Subvastus Approach to Total Knee Replacement

When you hear the term “subvastus approach,” it can sound like a special type of knee replacement. It’s not.

The subvastus approach is simply how I get into the knee-not a different implant, not a different operation, and not a different “brand” of knee replacement.

Think of It Like a Door

Every knee replacement has the same goal:

  • Remove damaged cartilage
  • Resurface the joint
  • Restore alignment, stability, and motion

The approach is just the door I use to get there.

Sometimes that door can be smaller and less disruptive. Other times it needs to be a bit larger. The key is that the door must be big enough to safely do the work on the other side.

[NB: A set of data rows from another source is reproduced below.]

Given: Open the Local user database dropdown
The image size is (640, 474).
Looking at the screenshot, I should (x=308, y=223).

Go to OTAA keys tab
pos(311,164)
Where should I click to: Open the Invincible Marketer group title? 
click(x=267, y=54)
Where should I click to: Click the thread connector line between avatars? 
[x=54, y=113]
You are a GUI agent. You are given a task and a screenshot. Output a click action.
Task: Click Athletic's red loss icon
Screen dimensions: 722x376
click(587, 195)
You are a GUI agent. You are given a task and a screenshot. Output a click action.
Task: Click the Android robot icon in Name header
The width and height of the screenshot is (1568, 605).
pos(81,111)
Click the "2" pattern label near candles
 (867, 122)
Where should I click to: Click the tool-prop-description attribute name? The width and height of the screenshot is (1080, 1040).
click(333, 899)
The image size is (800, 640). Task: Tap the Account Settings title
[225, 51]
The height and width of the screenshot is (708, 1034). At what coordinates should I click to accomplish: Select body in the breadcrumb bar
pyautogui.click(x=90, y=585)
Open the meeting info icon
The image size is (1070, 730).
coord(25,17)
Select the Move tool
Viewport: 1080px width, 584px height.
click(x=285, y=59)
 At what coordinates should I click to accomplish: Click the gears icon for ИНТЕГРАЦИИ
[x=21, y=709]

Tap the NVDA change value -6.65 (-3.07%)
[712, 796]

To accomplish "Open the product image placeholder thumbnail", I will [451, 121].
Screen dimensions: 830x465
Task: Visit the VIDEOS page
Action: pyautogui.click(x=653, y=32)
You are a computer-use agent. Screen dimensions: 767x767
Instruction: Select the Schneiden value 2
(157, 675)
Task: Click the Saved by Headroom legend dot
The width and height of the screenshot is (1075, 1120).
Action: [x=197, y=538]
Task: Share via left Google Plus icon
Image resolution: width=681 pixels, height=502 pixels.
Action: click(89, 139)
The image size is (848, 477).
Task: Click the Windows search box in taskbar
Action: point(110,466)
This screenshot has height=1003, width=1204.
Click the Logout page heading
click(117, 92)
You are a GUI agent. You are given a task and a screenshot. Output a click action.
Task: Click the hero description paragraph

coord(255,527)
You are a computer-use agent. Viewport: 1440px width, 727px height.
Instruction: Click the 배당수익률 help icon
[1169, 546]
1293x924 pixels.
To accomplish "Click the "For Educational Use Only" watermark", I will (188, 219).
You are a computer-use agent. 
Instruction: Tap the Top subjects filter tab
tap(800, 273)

You wouldn’t try to move a large piece of furniture through a tiny doorway-and the same principle applies in surgery.

My philosophy is simple:

Use the least invasive approach possible-without ever compromising accuracy or safety.

Where the Subvastus Approach Fits

The subvastus approach goes under the quadriceps muscle (vastus medialis) instead of cutting through it. That means:

  • No splitting of the quadriceps tendon
  • Less direct muscle trauma
  • Potentially smoother early recovery

In my practice, most patients can and do have a subvastus approach, and I’ve incorporated this into my knee replacement technique since 2022.

I’m genuinely proud to be able to offer this approach to my patients. When combined with multimodal anesthesia, modern alignment strategies, and precise implant placement, I’ve found it to be a helpful adjunct in improving early recovery and patient experience.

What the Research Shows

This isn’t a new idea-it’s an approach that’s been around for decades. What’s changed is our focus on early recovery and minimizing tissue disruption.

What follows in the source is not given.